I’m going back to school in June, so I can get my teacher’s certification. But they won’t let me on the college campus until I show them that I’m fully vaccinated, including being vaccinated against the highly contagious tetanus germ. Grr.
This wouldn’t be so bad, except that I’ve got a nasty fear of needles. Bad enough that, for the past two nights, I’ve been taking sleeping pills to get to sleep: I was that worried about my appointment today, at which I’d get the tetanus booster.
The exam was fine; I was able to talk and even joke with my doctor about my fear of needles. When the nurse sat me down for the shot, I was apparently able (without trying to) to fool her into thinking I was calm about the whole thing, even though I was quietly in full-blown panic mode.
The needle entered my arm–I barely felt it–and then it was over, in about two seconds. My relief was astonishing. That’s it? That’s it?! I’d been stressing out, snapping at my wife, losing sleep, experiencing phantom pains, obsessing over that? Piece of cake!

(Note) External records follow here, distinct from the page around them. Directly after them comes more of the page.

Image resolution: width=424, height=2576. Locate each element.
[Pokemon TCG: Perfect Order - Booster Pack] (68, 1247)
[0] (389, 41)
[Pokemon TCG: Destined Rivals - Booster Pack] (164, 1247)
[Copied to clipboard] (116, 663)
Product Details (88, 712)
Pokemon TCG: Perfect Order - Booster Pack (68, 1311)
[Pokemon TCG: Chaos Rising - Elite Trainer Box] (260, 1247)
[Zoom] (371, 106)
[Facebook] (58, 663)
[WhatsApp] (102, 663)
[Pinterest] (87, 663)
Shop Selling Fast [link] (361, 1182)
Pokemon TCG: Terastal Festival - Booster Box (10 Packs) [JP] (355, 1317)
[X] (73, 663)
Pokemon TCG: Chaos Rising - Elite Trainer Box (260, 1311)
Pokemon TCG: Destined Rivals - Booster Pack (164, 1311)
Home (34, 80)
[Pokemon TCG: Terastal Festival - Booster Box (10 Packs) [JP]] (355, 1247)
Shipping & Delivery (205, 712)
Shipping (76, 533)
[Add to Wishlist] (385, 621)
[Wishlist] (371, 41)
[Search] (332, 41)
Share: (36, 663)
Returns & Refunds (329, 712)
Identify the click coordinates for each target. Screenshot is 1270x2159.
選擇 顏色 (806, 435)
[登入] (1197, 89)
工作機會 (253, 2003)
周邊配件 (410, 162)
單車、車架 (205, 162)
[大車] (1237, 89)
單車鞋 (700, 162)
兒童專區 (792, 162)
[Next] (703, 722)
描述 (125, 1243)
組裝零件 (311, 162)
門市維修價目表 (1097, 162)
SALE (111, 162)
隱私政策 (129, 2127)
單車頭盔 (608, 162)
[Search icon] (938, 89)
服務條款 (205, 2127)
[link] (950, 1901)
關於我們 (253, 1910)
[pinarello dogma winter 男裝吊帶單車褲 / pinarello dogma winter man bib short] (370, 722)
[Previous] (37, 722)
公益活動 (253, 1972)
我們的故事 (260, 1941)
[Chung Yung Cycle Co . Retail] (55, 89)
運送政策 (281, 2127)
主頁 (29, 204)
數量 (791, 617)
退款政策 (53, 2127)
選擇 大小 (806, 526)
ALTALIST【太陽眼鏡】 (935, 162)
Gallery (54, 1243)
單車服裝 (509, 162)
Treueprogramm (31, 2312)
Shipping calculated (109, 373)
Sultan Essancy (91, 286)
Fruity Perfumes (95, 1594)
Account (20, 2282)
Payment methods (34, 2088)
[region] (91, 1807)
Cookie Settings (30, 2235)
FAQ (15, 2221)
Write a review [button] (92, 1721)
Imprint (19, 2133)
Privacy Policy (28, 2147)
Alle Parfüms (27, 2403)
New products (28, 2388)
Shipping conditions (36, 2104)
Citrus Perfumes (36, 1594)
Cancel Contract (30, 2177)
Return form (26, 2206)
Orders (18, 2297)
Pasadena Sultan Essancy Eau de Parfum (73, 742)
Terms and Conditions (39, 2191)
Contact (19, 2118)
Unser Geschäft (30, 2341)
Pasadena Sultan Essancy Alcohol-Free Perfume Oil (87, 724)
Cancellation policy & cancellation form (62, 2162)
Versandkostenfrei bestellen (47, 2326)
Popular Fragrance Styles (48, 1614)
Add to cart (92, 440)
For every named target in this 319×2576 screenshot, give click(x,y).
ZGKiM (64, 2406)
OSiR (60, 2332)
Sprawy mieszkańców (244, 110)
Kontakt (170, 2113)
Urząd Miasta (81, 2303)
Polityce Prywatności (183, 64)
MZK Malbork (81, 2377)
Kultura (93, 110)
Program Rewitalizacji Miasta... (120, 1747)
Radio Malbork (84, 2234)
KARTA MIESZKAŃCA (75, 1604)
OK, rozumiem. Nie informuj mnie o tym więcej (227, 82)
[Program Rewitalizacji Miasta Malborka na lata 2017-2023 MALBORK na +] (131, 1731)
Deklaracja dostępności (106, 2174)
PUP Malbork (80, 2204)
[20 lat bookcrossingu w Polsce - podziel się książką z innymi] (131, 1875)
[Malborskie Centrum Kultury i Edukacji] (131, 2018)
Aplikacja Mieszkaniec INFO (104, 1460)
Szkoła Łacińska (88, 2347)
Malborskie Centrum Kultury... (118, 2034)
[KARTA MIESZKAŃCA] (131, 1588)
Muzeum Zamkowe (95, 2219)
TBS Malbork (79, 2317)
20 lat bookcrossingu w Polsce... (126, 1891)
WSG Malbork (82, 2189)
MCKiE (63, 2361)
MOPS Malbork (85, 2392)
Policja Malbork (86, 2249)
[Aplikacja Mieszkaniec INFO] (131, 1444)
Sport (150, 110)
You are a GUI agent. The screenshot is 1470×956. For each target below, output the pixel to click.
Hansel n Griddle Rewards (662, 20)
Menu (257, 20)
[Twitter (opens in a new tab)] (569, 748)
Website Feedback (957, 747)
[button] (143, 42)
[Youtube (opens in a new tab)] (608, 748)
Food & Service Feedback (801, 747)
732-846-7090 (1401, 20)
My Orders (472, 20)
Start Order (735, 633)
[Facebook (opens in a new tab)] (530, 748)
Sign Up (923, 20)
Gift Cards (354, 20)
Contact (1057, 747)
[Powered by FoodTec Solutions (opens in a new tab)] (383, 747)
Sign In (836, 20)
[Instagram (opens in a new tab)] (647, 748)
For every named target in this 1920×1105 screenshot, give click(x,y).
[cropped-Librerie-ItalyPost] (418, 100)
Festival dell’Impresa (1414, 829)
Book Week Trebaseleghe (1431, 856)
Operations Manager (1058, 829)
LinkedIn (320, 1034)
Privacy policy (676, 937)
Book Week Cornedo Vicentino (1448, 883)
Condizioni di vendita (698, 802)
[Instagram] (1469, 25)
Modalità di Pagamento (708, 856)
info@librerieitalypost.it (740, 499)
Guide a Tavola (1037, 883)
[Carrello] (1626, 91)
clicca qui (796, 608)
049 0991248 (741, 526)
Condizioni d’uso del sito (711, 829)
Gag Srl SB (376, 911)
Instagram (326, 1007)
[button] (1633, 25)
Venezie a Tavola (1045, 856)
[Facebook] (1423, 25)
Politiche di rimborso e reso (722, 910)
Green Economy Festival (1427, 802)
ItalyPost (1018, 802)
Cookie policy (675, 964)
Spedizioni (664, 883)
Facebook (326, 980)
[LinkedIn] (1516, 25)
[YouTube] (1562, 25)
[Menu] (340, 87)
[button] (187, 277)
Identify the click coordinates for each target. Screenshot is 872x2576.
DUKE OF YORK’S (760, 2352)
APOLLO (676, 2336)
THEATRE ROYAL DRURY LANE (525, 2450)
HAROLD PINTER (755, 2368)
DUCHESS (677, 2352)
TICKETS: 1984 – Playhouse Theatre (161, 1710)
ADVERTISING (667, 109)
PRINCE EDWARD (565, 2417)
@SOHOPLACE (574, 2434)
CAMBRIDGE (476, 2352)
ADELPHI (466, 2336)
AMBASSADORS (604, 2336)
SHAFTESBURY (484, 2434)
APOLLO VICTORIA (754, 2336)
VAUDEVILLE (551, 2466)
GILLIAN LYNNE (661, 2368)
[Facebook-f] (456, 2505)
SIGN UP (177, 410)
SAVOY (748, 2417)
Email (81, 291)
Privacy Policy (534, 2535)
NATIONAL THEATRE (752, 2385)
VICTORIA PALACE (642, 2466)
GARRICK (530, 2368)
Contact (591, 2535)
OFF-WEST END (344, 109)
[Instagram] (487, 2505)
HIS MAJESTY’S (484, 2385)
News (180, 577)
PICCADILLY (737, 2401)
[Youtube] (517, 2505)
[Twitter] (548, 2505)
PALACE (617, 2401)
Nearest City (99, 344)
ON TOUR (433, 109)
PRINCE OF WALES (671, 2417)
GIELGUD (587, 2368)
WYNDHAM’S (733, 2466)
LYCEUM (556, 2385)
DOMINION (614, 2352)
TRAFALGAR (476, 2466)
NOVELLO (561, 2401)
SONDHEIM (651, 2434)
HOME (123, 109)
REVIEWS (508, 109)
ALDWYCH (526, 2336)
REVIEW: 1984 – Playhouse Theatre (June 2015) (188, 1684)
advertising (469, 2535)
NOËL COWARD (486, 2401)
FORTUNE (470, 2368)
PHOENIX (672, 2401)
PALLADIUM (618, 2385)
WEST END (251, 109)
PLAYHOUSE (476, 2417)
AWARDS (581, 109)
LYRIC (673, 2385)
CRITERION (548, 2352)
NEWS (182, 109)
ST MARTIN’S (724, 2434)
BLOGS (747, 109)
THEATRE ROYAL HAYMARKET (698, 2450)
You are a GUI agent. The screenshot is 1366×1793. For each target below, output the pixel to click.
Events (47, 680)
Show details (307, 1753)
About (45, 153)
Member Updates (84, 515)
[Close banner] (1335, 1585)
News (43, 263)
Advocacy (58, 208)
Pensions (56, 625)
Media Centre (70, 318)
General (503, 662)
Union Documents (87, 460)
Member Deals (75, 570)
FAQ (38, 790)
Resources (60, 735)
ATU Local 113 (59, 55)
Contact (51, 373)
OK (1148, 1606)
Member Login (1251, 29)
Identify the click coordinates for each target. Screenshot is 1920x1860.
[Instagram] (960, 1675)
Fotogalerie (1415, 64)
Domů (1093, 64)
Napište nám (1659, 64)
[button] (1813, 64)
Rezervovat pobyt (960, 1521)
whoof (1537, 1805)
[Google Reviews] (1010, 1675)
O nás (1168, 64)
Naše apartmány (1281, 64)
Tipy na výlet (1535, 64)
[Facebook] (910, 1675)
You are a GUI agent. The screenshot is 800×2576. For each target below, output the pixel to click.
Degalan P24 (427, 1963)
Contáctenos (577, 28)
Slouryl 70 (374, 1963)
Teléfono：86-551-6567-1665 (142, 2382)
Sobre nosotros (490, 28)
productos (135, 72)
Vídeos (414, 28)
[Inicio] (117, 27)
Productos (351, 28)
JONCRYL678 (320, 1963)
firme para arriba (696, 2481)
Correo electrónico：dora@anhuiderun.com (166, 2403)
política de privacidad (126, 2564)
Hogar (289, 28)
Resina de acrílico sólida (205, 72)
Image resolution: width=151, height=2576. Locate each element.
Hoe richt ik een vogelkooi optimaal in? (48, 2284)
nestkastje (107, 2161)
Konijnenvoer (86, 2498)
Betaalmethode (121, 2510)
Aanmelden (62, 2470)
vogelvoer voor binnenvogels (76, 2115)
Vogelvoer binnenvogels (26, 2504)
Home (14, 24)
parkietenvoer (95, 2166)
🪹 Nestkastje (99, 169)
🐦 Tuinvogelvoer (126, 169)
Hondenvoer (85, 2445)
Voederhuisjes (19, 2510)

I’d overcome my phobia! “You can go,” the nurse said.
And that’s when I realized I couldn’t stand up. “Ummm, I’ll just sit here for a minute,” I mumbled, or at least I hope I mumbled. The nurse probably looked over (my eyes were closed, my head sagging), and quickly brought me a cold rag to press on my forehead. She had to tell me thrice to put my head between my knees before I comprehended what she wanted me to do. I fought to maintain consciousness, even as I thought, “well, THIS is stupid. I hate this.”
A couple minutes later it occurred to me that my rising gorge required attention. I stumbled to the bathroom, four feet from where I sat, but didn’t quite make it there in time. I was a repulsive mess.
It’s several hours later now. I’ve showered, brushed my teeth, used mouthwash. But I still feel woozy. And, depending on what my childhood medical records say, I may have to go back for a measles booster.
AAAAUGHH!
This phobia has been with me since I was eight, at least–that’s when I remember getting thoroughly sick after reading an account of a snakebite, which was close enough to a needle to send me over the edge. I’ve avoided travelling to foreign countries because of this phobia. I’ve lost sleep over it. I’ve humiliated myself over it. I have to leave the room if people are telling their needle stories.
I thought of putting this in the Pit, or in MPSIMS, but it’s here because it ends in a (non-factually-answered) question: have other people had similar phobia experiences–especially with phobias whose object you very rarely encounter, but when you do encounter it, you know days or weeks in advance that it’s coming up? Has anyone here overcome such a phobia? If so, HOW?